A quick, parallelized quality control tool for processing NGS big data
Authors: Mohan AVSK Katta (k.krishnamohan@cgiar.org, Aamir W Khan (a.khan@cgiar.org), Dadakhalandar Doddamani (d.doddamani@cgiar.org) and Rajeev K Varshney (r.k.varshney@cgiar.org)
Center of Excellence in Genomics
ICRISAT, Hyderabad, India
- Process hundreds or thousands of samples
- Developed in C language using HTSlib (http://htslib.org) library with a focus on speed and parallelism.
- Works and tested with compressed(gzip) or uncompressed Illumina MiSeq and HiSeq FASTQ paired/single end reads.
- The package includes a static binary (bin/raspberry) compiled on x86_64 platform in case you want to use it standalone; otherwise you may have to compile
After installing just type raspberry at shell prompt
$ raspberry
Raspberry is a fast QC tool for parallel and batch processing of NGS reads in FASTQ format. The tool accepts both compressed and decompressed FASTQ format files. It has been developed and tested with data from Illumina HiSeq and Miseq platform. For more details just run raspberry at shell
Computational Genomics Group, CEG, ICRISAT, Patancheru, India 2015
Usage: raspberry [-p <int>] [-t <int>] *.fastq.gz | *.fastq
Options
-p phred offset [default: 33]
-t number of threads [default: as available on the machine]
do the following steps in de-compressed / cloned dir
cd Raspberry
cmake .
make (This will make raspberry and place it in local path ./bin/raspberry)
make install (This will put raspberry binary in the /usr/local/bin path)
You should see a binary file called "raspberry" in bin dir. copy it to your $HOME/bin or system wide /usr/local/bin
-
CONFIGURE RASPBERRY $ cd Raspberry $ cmake . -- The C compiler identification is GNU 4.9.1 -- The CXX compiler identification is GNU 4.9.1 -- Check for working C compiler: /usr/bin/cc -- Check for working C compiler: /usr/bin/cc -- works -- Detecting C compiler ABI info -- Detecting C compiler ABI info - done -- Check for working CXX compiler: /usr/bin/c++ -- Check for working CXX compiler: /usr/bin/c++ -- works -- Detecting CXX compiler ABI info -- Detecting CXX compiler ABI info - done CMake Warning (dev) at CMakeLists.txt:9 (link_directories): This command specifies the relative path
./include/judy-1.0.5/src/obj/.libs
as a link directory.
Policy CMP0015 is not set: link_directories() treats paths relative to the source dir. Run "cmake --help-policy CMP0015" for policy details. Use the cmake_policy command to set the policy and suppress this warning. This warning is for project developers. Use -Wno-dev to suppress it.

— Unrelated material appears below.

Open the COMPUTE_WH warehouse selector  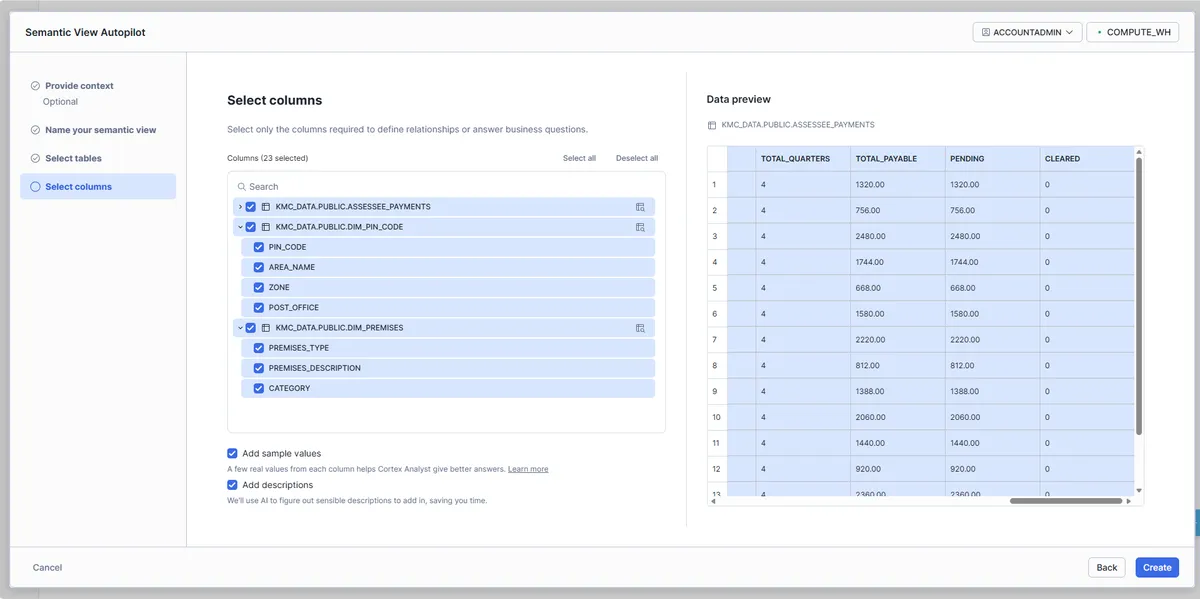coord(1132,32)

-- Configuring done -- Generating done -- Build files have been written to: /mnt/das/ngs/test/Raspberry
- BUILD THE PROJECT
$ make Scanning dependencies of target raspberry [100%] Building C object CMakeFiles/raspberry.dir/qc.c.o Linking C executable bin/raspberry [100%] Built target raspberry
- INSTALL RASPBERRY
$ sudo make install [sudo] password for km: [100%] Built target raspberry Install the project... -- Install configuration: "Release" -- Installing: /usr/local/bin/raspberry
At the shell prompt, do
$raspberry read1.fastq > output
OR
$raspberry read1.fastq.gz > output
OR
$raspberry *.gz > output
OR
$raspberry *.fastq > output
OR
Using 20 processors and with an base quality offset of 64
$raspberry -t 20 -p 64 *.fastq.gz
NOTE : The output from each file is emitted from parallel threads in the same order as given on command line
Along with the stats, the run produces a file named "read_lengths.txt" which can be used to plot a histogram of read length distribution. A helper python script "read_length_distribution.py" is provided in "utils" dir to plot this histogram.
This software is released under GPL v3.